SELECTED EXCERPT:
* * * * *

If you find this idea appealing in the slightest, you should totally check out Reynaldo Madrinan’s blog Bum Rush the Titan. He’s done a lot of work OSR-ifying Castlevania under the Barovania tag.

Most of a Ghost: Typically, a ghost is an incorporeal manifestation of an individual who has died. While such ghosts may or may not have a full recollection of their lives and knowledge of their present state, they are none the less the spiritual residue of a once-living creature.

A “Most of a Ghost” is less than that. They’re usually created on accident by a careless or distracted necromancer, like skin forming on a pot of soup. Superficially, they’re similar to a ghost in that they’re incorporeal creatures shaped in a more or less human fashion. However, they are not a manifestation of any individual, but rather, a collection of scraps from dozens of individuals, mixed with necrotic energies and other mumbo-jumbo. They’re about as real as Velveeta cheese.

* * * * *

(Stored items)
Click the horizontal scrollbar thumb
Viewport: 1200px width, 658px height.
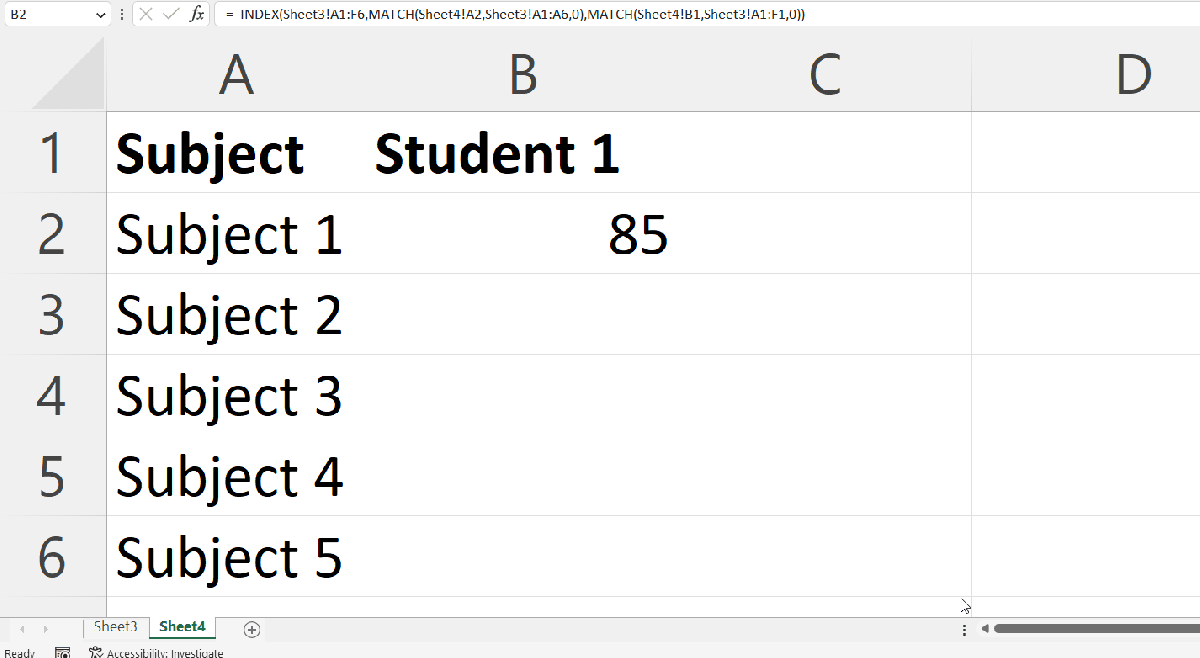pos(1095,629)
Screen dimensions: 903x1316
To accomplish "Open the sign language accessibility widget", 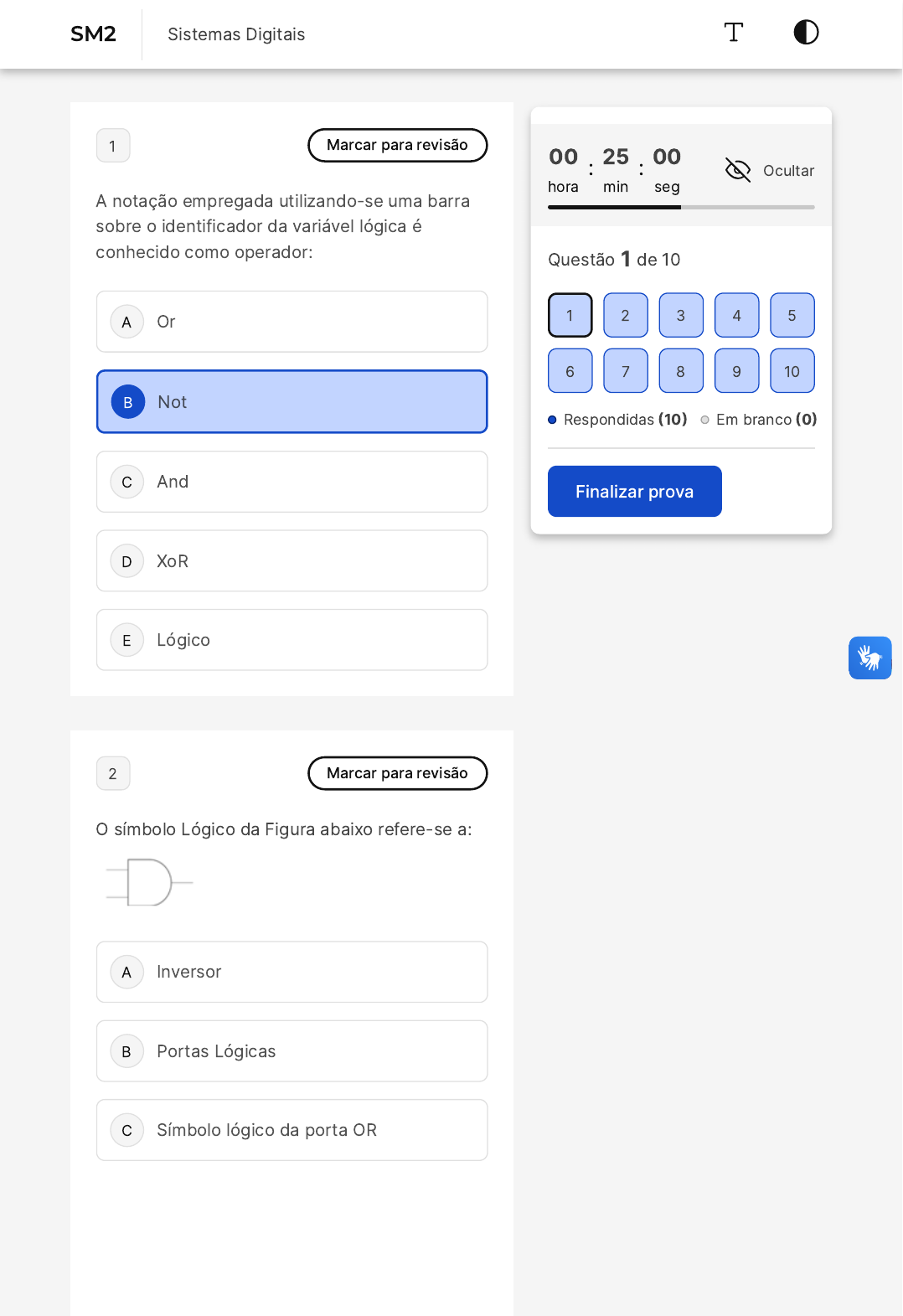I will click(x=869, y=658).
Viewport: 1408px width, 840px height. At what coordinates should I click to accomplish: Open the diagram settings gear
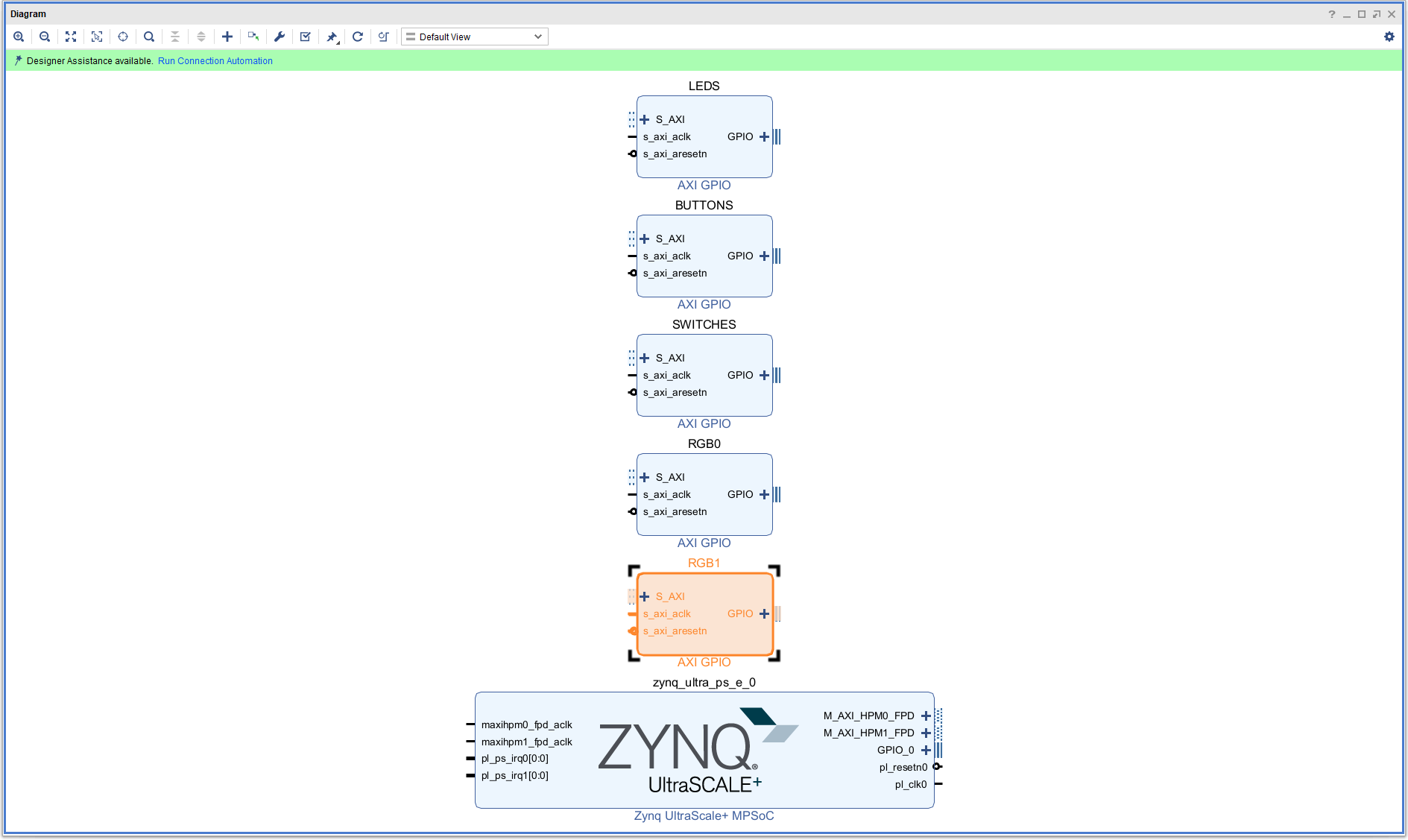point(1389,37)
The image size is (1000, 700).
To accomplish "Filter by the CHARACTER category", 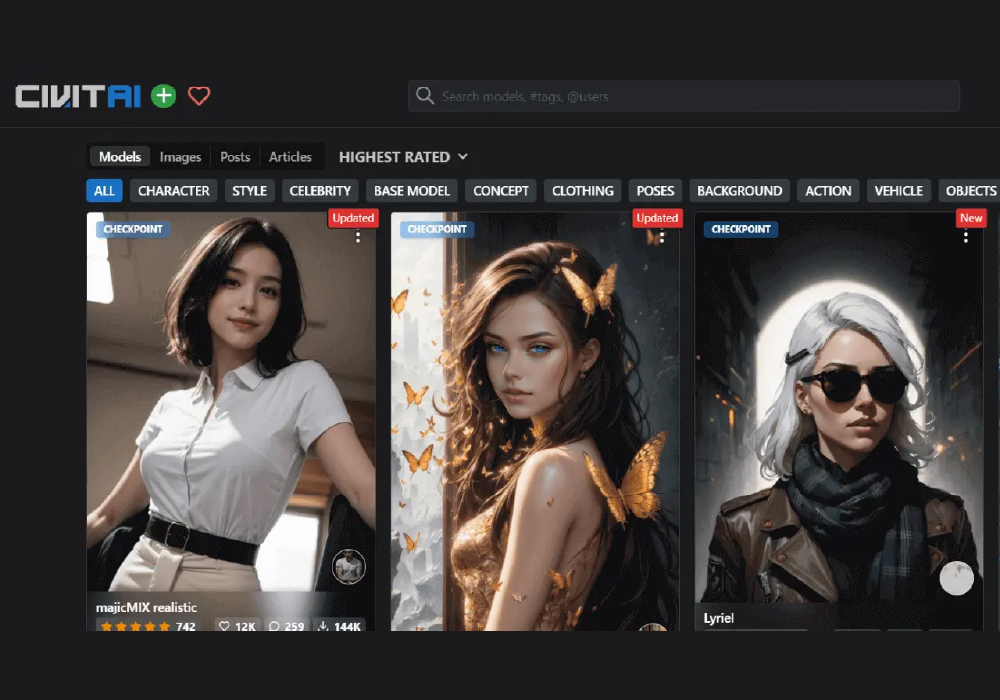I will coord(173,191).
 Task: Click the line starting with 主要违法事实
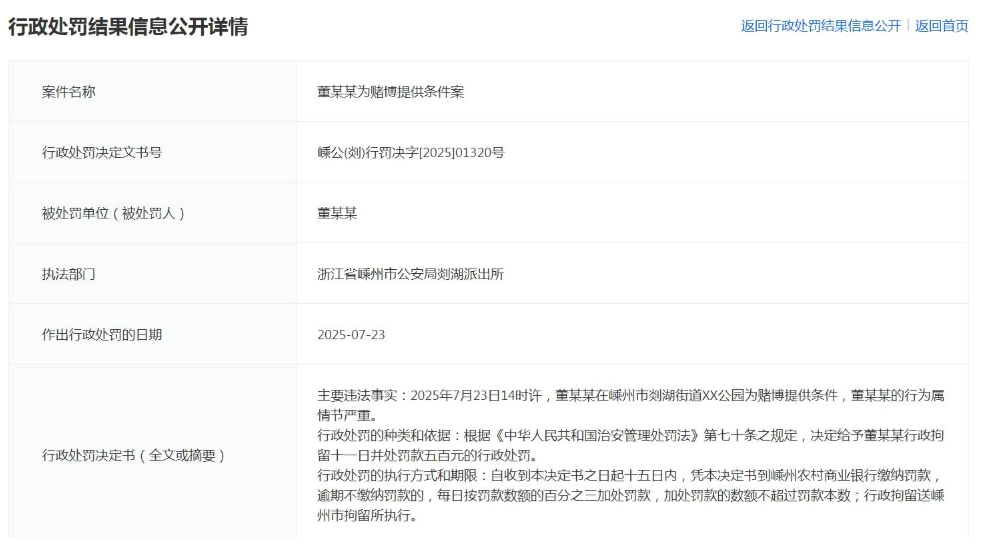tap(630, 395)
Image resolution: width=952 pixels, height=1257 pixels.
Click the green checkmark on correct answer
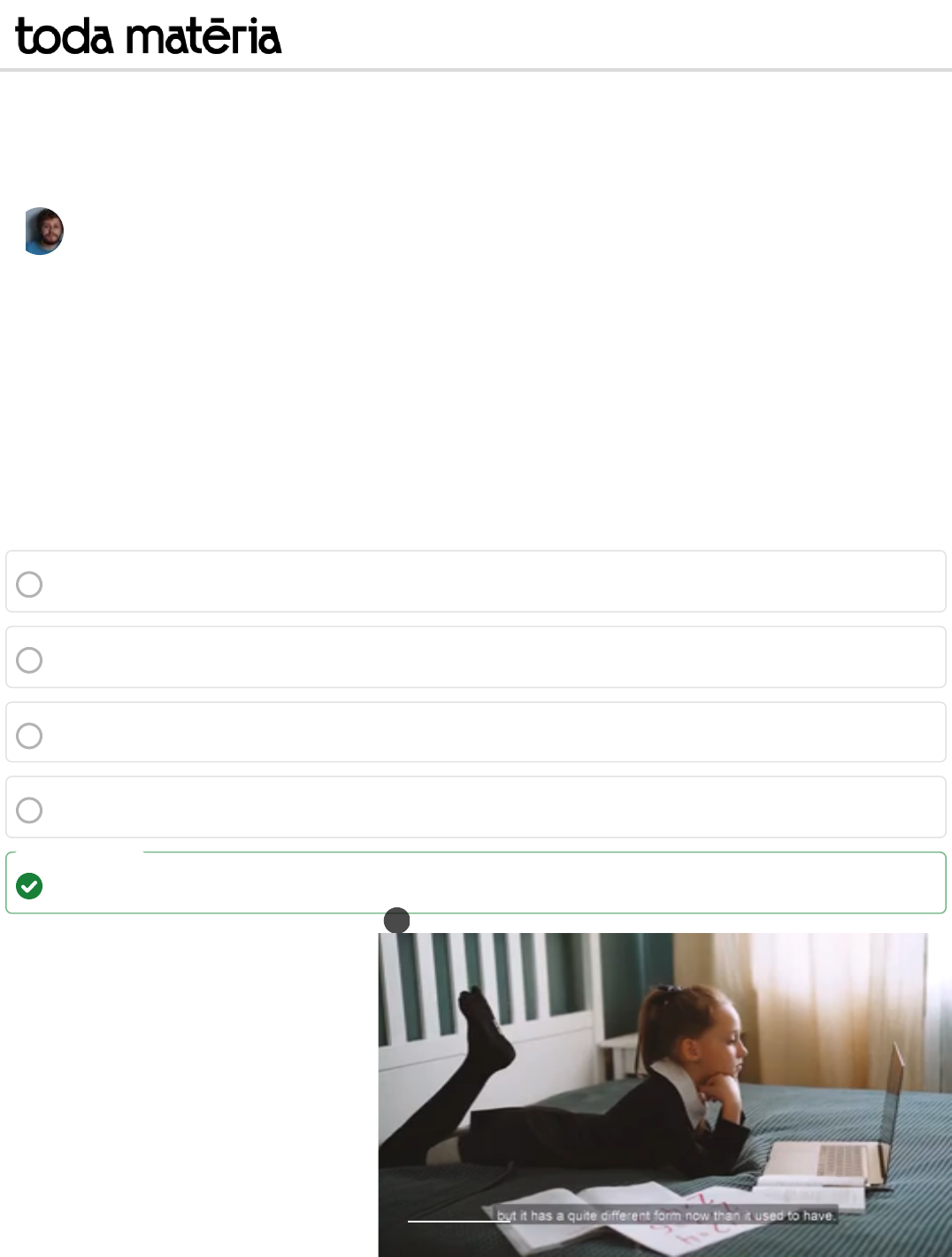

* * * * *

TASKS:
1/ In the ghost excerpt, explain in one to three sentences why a "Most of a Ghost" is less than a typical ghost.
2/ Output the stretch of the ghost excerpt from "If you find" through "the Barovania tag.", word for word.

LIST OF ANSWERS:
1/ A typical ghost is the spiritual residue of a single once-living creature. A "Most of a Ghost" is not a manifestation of any individual. It is a collection of scraps from dozens of individuals, mixed with necrotic energies.

2/
If you find this idea appealing in the slightest, you should totally check out Reynaldo Madrinan’s blog Bum Rush the Titan. He’s done a lot of work OSR-ifying Castlevania under the Barovania tag.